Но не только по идейным соображениям Сервантес начал писать пьесы. Он счел это занятие более прибыльным, чем ремесло прозаика. К тому же выдумывать диалоги гораздо легче, чем строить повествование, да и времени на сочинение пьесы уходит неизмеримо меньше, чем на написание романа. К тому же Сервантес был поэтом, что являлось в то время обязательным для драматурга, ибо тогда почти не было пьес, написанных в прозе. Эмоциональная сила ритмической речи хорошо известна. Стихотворная форма повышает эстетическое воздействие и поднимает планку красоты на такой уровень, о котором прозаики могут только мечтать.
Но талант драматурга должен быть сценичным. Этому нельзя научиться. Он или есть, или его нет. Заключается он в способности развертывать сюжет на глазах у зрителя. Он должен развиваться без помех, не отвлекая внимание публики на второстепенные детали. Самую глубокую мысль, самую тонкую реплику, самую удачную сцену необходимо изъять, если она тормозит развитие сюжета.
Сервантесу дар сценичности часто изменял. Поэтому в его пьесах встречаются длинноты и неоправданные отступления от главной сюжетной линии.
В старости Сервантес вспоминал, что написал около тридцати пьес, принятых к постановке. Ни одна из них не была издана при его жизни. До нас дошли только десять. Его пьесы так долго оставались в рукописях, что постепенно терялись. Но две самые знаменитые драмы — «Алжирские нравы» и «Нумансия» — не только уцелели, но и сохранили свое художественное значение. Их и сегодня иногда ставят лучшие европейские театры.

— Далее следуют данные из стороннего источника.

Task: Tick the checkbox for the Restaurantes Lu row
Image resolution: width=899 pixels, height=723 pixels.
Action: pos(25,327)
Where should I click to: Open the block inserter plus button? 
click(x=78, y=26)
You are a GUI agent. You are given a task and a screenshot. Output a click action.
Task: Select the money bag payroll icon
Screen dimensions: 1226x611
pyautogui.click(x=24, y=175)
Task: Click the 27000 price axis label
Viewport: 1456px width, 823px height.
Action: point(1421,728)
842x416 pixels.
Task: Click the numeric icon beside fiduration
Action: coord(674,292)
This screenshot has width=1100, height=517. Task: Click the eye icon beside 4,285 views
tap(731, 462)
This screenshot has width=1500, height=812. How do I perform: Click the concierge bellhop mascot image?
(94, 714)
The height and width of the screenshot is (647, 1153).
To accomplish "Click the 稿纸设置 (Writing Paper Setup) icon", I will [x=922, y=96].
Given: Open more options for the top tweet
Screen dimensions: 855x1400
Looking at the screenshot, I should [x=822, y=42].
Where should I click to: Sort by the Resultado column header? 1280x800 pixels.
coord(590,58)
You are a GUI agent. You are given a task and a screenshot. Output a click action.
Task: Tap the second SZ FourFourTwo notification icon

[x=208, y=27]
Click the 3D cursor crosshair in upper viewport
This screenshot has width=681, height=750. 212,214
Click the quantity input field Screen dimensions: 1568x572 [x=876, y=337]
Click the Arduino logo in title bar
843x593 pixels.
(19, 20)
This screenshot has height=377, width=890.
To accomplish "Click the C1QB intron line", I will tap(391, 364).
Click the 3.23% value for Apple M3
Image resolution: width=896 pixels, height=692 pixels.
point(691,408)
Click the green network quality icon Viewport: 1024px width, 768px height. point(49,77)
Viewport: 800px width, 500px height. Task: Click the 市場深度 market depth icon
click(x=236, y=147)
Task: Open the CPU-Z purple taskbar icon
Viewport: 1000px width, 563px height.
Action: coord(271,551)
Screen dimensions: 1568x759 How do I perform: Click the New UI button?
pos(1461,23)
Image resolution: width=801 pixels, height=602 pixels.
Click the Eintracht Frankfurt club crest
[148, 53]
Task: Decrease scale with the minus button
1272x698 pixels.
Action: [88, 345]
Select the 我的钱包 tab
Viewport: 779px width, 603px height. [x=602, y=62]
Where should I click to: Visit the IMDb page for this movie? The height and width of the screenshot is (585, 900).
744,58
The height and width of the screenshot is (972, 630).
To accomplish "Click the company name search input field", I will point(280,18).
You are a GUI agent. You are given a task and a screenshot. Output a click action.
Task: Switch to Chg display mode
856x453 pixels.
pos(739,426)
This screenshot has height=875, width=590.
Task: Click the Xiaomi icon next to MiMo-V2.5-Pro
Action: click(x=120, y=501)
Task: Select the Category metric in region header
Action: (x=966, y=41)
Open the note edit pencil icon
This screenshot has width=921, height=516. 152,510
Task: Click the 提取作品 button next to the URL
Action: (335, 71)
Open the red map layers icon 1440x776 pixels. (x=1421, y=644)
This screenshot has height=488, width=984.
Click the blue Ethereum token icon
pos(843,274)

«Алжирские нравы» — самая политизированная из его пьес. С ее помощью Сервантес надеялся обратить внимание испанского общества на мусульманскую экспансию. Сервантес изобразил яркую картину тех мук и соблазнов, которым подвергаются христиане в плену у мусульман. В этой драме два героя. Один — человек яркий и сильный, с несгибаемой душой. Он преодолевает все искушения и, не дрогнув, проходит через горнило страдания. Второй оказывается натурой слабой и малодушной. Он не выдерживает непосильной для него борьбы и падает так низко, как только можно упасть.
Перед зрителем проходят десятки характеров, проявляющихся с самобытной яркостью даже в эпизодах. Зритель видит ренегатов, отказывающихся узнать своих христианских родственников и обрекающих их на гибель. Сервантес вводит в свою пьесу рассказ о сожжении в Алжире священника Мигеля де Аранды, ставшего искупительной жертвой за мусульманина, погибшего на аутодафе в Валенсии. Этот рассказ воспринимается публикой как протест против ужасов инквизиции. На большой риск пошел Сервантес, и спустя несколько лет ему припомнят его смелость.
Говоря о театре Сервантеса, нельзя обойти молчанием и написанную в 1586 году «Нумансию», пожалуй, наиболее совершенную из его трагедий. Автор яркими красками изобразил самые благородные качества испанского национального характера, заставил звучать его лучшие струны. Он напомнил сонным испанским обывателям о временах величия и славы их предков и призвал своих соотечественников возродить былую доблесть Испании.